Set task »
Could you copy out the items word for word, beginning at the first line and stopping after the line that contains "tap(24, 86)", with both of those lines included?

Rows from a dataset
◇ ◇ ◇ ◇ ◇
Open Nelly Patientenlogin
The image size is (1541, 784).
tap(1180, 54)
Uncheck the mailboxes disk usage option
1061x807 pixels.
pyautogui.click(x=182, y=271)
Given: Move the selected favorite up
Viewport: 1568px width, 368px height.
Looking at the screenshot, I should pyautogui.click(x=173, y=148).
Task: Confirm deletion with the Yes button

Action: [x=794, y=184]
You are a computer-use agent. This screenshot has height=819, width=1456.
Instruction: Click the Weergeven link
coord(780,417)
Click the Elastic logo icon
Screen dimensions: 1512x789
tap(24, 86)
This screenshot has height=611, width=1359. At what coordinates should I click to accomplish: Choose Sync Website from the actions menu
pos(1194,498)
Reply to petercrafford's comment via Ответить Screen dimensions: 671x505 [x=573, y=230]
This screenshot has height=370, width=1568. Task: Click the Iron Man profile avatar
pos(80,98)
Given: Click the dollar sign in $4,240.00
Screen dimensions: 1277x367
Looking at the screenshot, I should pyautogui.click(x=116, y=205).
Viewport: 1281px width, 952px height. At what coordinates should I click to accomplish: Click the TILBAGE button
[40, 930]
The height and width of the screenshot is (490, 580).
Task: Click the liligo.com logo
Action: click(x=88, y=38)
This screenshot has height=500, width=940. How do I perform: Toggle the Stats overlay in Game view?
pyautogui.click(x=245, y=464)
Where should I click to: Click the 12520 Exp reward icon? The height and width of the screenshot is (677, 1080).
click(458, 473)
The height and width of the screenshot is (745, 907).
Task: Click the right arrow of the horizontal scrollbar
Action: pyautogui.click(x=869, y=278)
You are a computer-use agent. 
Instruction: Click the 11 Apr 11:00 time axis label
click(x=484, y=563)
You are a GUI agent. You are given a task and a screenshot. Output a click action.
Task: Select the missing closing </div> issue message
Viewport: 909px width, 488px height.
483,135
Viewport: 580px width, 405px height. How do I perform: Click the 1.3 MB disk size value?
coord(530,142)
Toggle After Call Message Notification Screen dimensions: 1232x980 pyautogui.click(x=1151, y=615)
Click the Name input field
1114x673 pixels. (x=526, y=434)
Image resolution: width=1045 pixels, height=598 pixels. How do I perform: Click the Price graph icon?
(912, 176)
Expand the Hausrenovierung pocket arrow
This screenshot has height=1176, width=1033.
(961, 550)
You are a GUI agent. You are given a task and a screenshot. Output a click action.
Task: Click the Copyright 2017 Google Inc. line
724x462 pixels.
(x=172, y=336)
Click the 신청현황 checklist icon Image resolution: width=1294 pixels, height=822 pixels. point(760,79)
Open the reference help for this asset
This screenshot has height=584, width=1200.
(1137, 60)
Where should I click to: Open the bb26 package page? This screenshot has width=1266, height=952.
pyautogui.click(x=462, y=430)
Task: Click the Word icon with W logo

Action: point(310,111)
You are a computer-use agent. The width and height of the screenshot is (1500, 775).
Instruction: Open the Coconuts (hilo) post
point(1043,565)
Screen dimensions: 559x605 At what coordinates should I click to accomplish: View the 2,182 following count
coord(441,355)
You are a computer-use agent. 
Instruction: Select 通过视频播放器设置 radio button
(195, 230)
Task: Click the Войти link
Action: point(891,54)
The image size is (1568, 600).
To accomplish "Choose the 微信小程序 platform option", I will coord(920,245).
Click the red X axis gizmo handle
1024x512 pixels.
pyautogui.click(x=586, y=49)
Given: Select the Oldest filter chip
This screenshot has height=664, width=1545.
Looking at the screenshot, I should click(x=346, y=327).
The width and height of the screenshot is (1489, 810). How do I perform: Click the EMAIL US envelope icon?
◇ ◇ ◇ ◇ ◇
Response for this exercise »
Open Nelly Patientenlogin
The image size is (1541, 784).
tap(1180, 54)
Uncheck the mailboxes disk usage option
1061x807 pixels.
pyautogui.click(x=182, y=271)
Given: Move the selected favorite up
Viewport: 1568px width, 368px height.
Looking at the screenshot, I should pyautogui.click(x=173, y=148).
Task: Confirm deletion with the Yes button

Action: [x=794, y=184]
You are a computer-use agent. This screenshot has height=819, width=1456.
Instruction: Click the Weergeven link
coord(780,417)
Click the Elastic logo icon
Screen dimensions: 1512x789
tap(24, 86)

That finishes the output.